El inspector Filomargo trataba por todos los medios de ir tras ellos, pero cada vez que se volvía o daba unos pasos, se encontraba a la generosa Juno interponiéndose, una dama con un porte tan soberbio y tan nobles proporciones que empujarla estaba fuera de toda duda.
—Por favor, permítame —le decía—. Debo seguirlos.
—Oh, pero mire su corbata. No puede ir por ahí de esa forma. Deje que se la arregle. No… No…, no se mueva. Bien, ya está… ya está…
Entretanto, Titus y Trampamorro giraban a izquierda y derecha a voluntad, porque aquel lugar estaba plagado de habitaciones y corredores.

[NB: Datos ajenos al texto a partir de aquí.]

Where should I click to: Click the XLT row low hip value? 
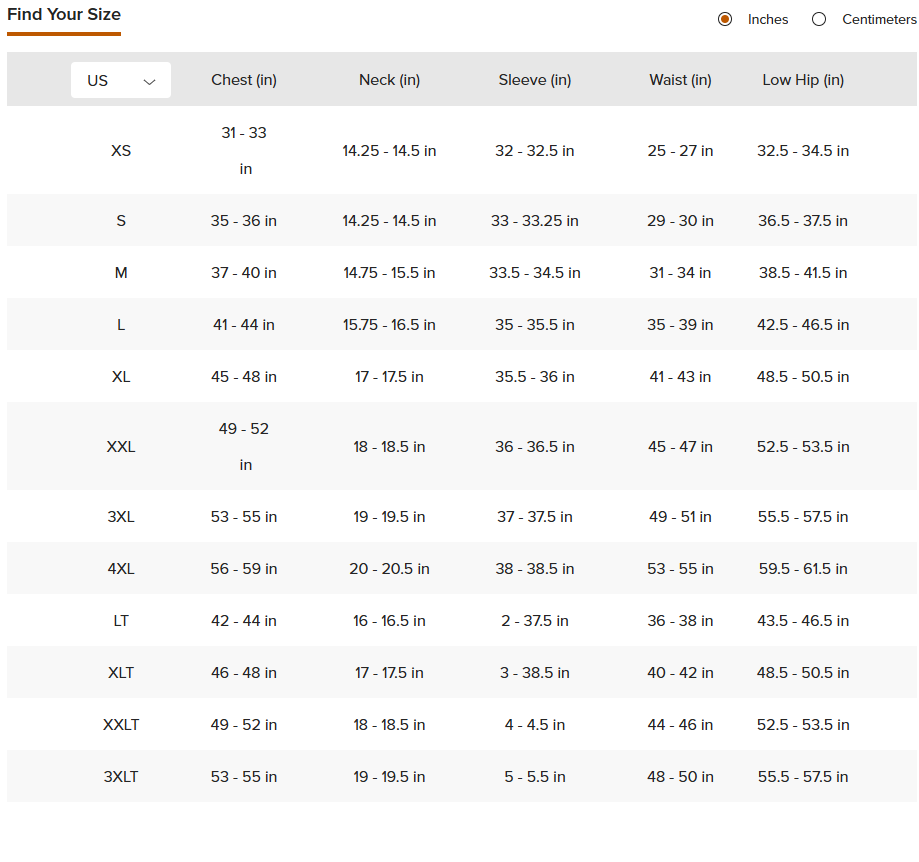(x=803, y=673)
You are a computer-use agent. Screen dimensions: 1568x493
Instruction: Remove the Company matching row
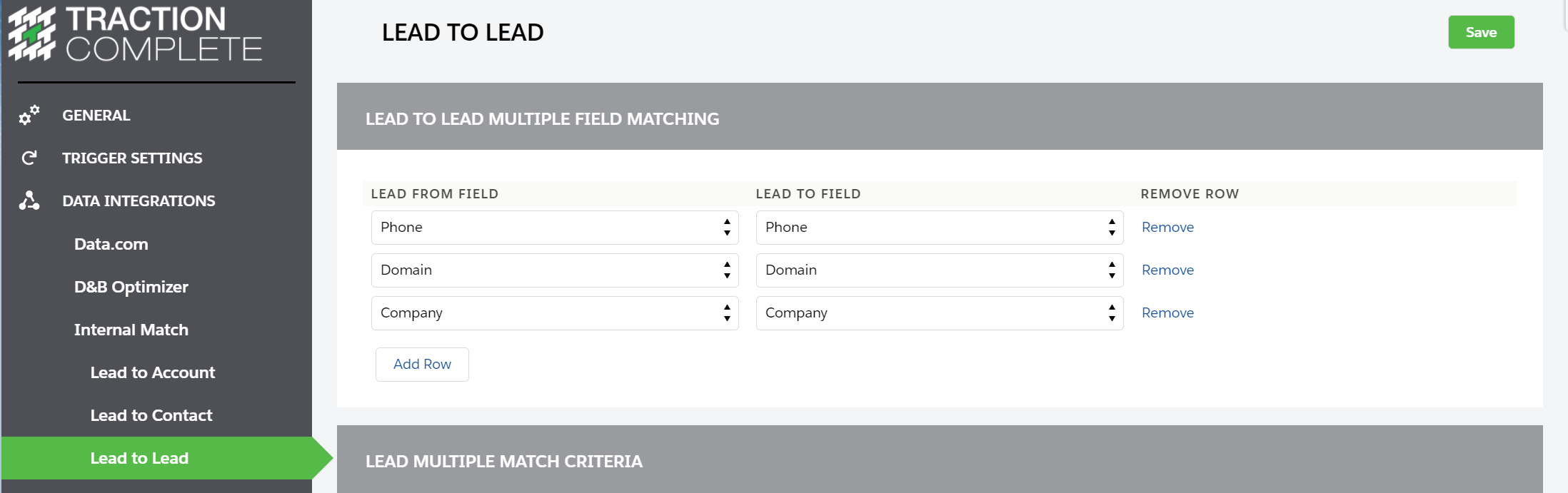(x=1167, y=313)
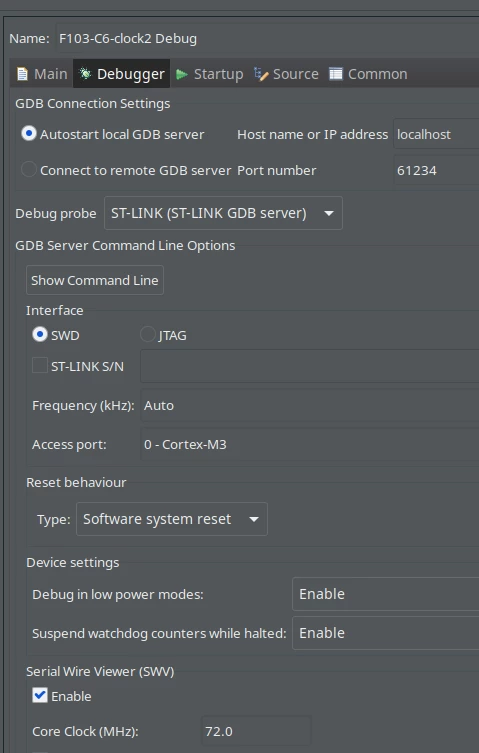Switch to the Startup tab

point(209,74)
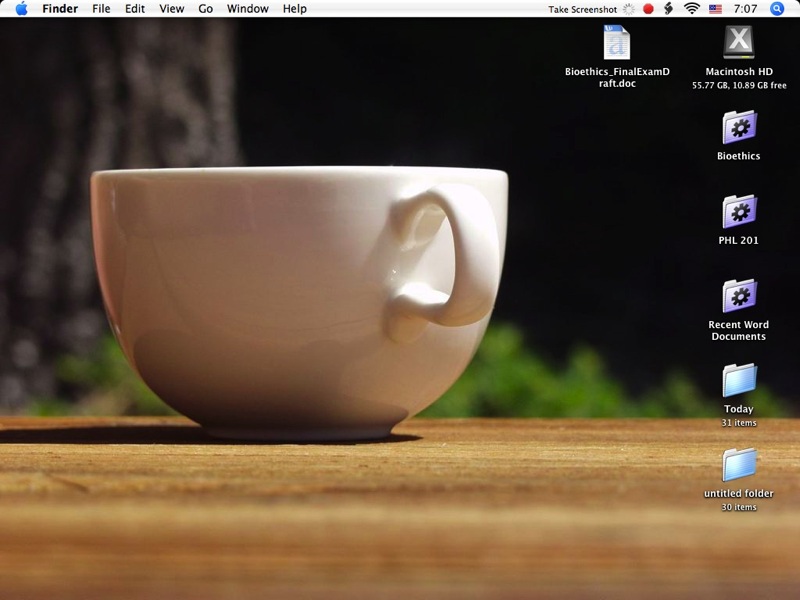Click Take Screenshot in the menu bar

tap(582, 9)
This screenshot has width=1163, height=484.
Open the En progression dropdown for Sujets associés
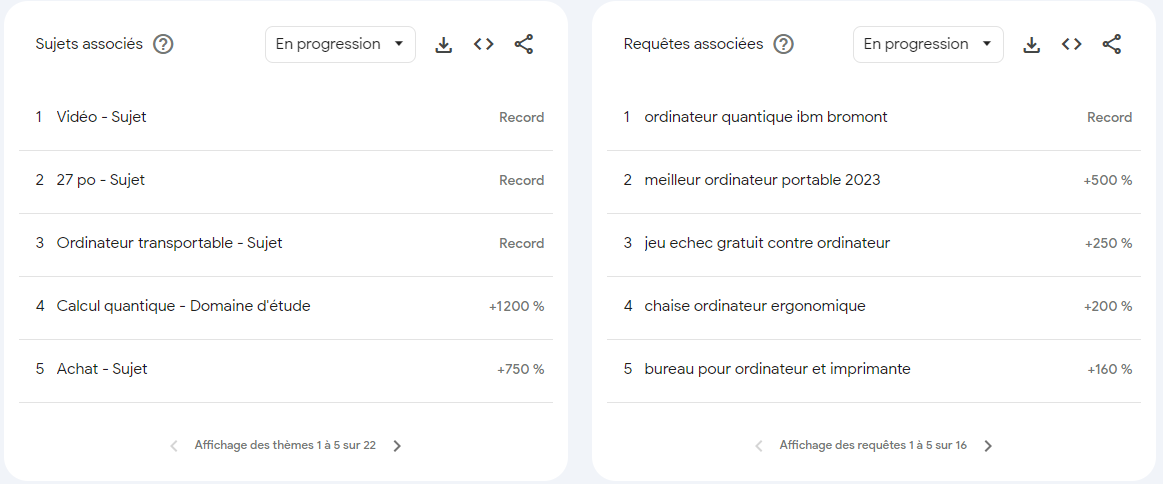340,44
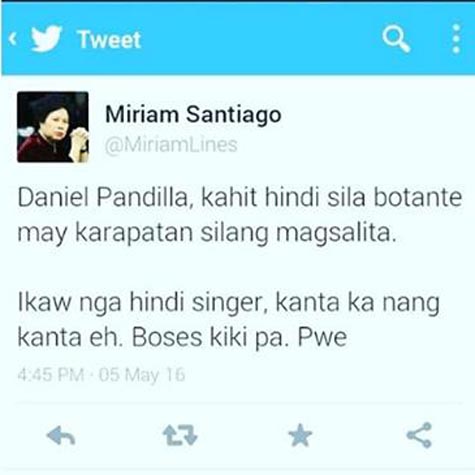The image size is (475, 475).
Task: Retweet using the double-arrow icon
Action: [x=180, y=435]
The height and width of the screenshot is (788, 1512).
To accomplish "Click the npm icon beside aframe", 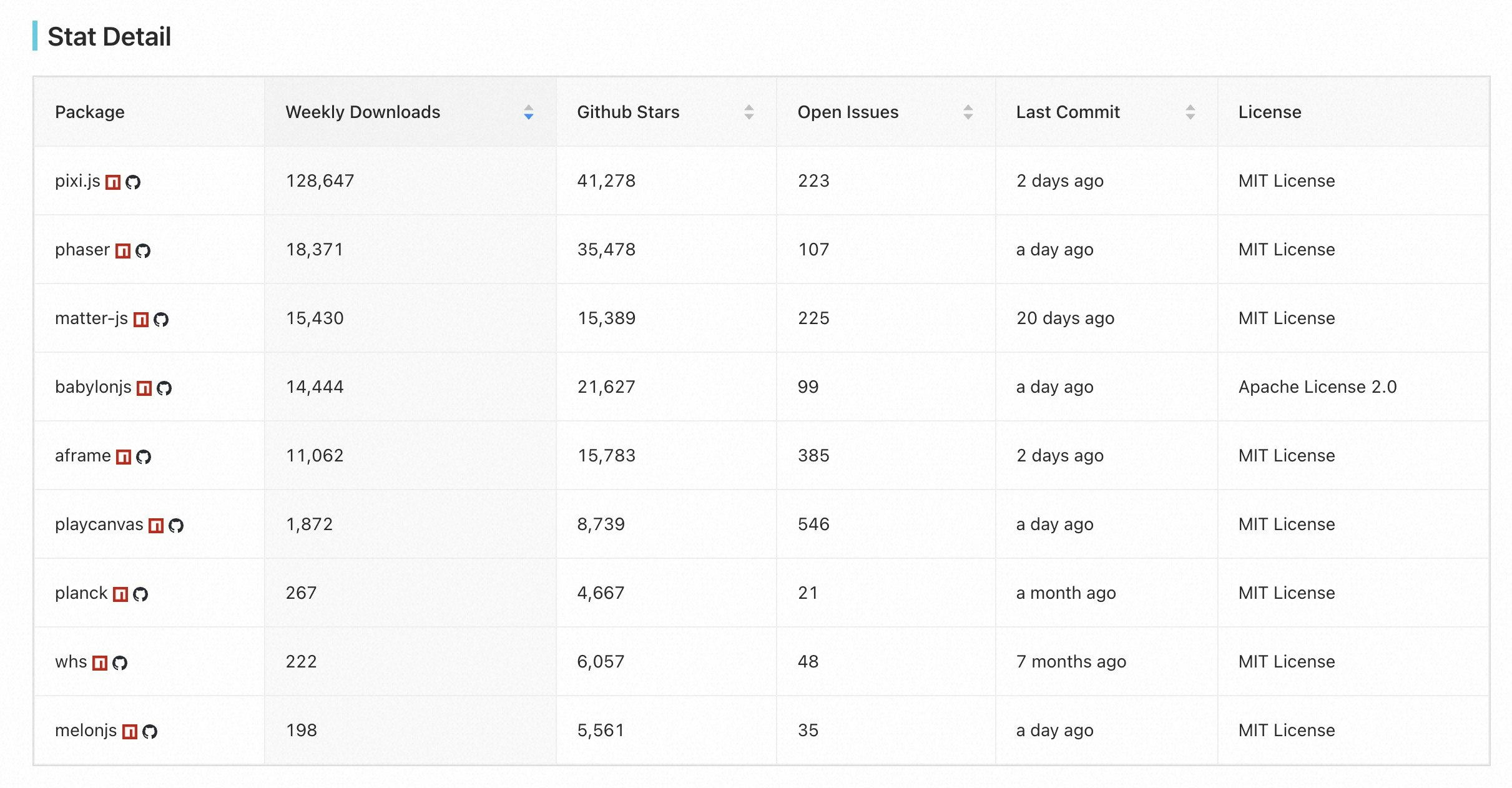I will tap(125, 455).
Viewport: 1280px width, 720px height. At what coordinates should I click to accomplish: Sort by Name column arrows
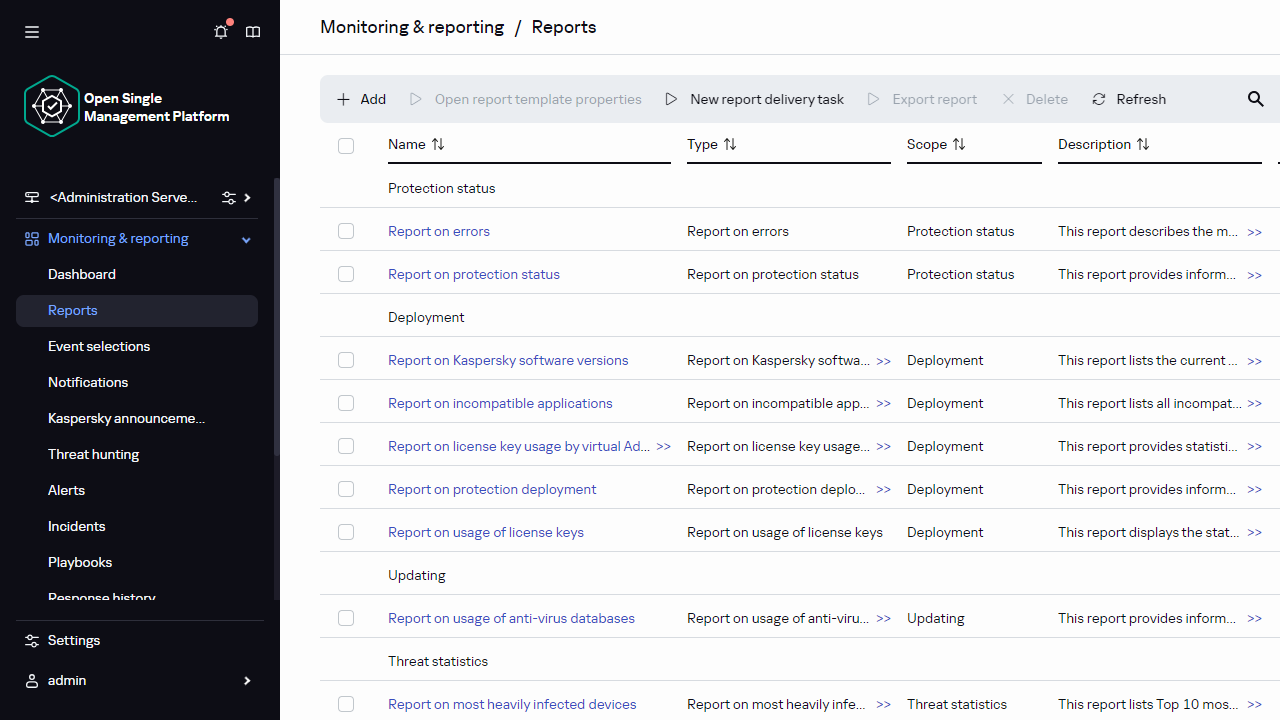pos(438,145)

Trampamorro, que corría unos metros por delante de Titus, tenía el aspecto de un corcel, con su gran cabeza escarpada echada hacia atrás y el pecho hacia delante.
No se volvía para ver si Titus podía seguir su paso poderoso. Con el timón granate que tenía por nariz apuntando al techo, galopaba y galopaba con el pequeño mono aferrado al hombro, bien despierto con los ojos color topacio clavados en Titus, que corría unos metros por detrás. De vez en cuando el animal gritaba, y entonces se agarraba con más fuerza al cuello de su amo, como si su propia voz le hubiera asustado.
Y aunque corría, Trampamorro conservaba una seguridad monumental, casi dignidad. No se trataba sólo de una huida. Era algo en sí mismo, como debe ser una danza, una danza ritual.
—¿Estás ahí? —Musitó de pronto por encima del hombro—. ¿Eh? ¿Estás ahí, joven trapero? Ven a mi lado.
—Estoy aquí —repuso Titus jadeando—. Aunque no sé por cuánto tiempo.
Trampamorro no le hizo caso y dobló una esquina a la izquierda con una cabriola, y luego a la izquierda otra vez, a la derecha, a la izquierda y luego, aminorando el paso gradualmente, fueron a parar a un salón escasamente iluminado rodeado por siete puertas. Los fugitivos abrieron una de ellas al azar y se encontraron en una habitación vacía.
Trampamorro y Titus permanecieron inmóviles unos instantes, hasta que sus ojos se acostumbraron a la oscuridad.
Y entonces, en el extremo más alejado de la habitación, vieron un rectángulo de un gris mortecino que se alzaba en medio de la oscuridad. Era la noche.
No había estrellas, y la luna estaba por el otro lado del edificio. En algún lugar, mucho más abajo, oyeron el susurro de un aeroplano que despegaba. En seguida lo vieron, un objeto estilizado, sin alas, deslizándose en la noche, sin prisa aparente, salvo que, de pronto…, ¿dónde se había metido?
Titus y Trampamorro permanecieron ante la ventana y durante un buen rato ninguno de los dos dijo nada. Al final, Titus se volvió hacia la tenue silueta de su compañero.
—¿Qué hace aquí? —le preguntó—. Parece fuera de lugar.
—Por los gansos de Dios. Me has dado un susto —dijo Trampamorro levantando la mano como si quisiera protegerse de un golpe—. Había olvidado que estabas ahí. Cavilaba, chico. Y no hay pasatiempo más rico que ése. Te cubre de humos nocivos. Desprende una música sombría. Es el aroma del hogar.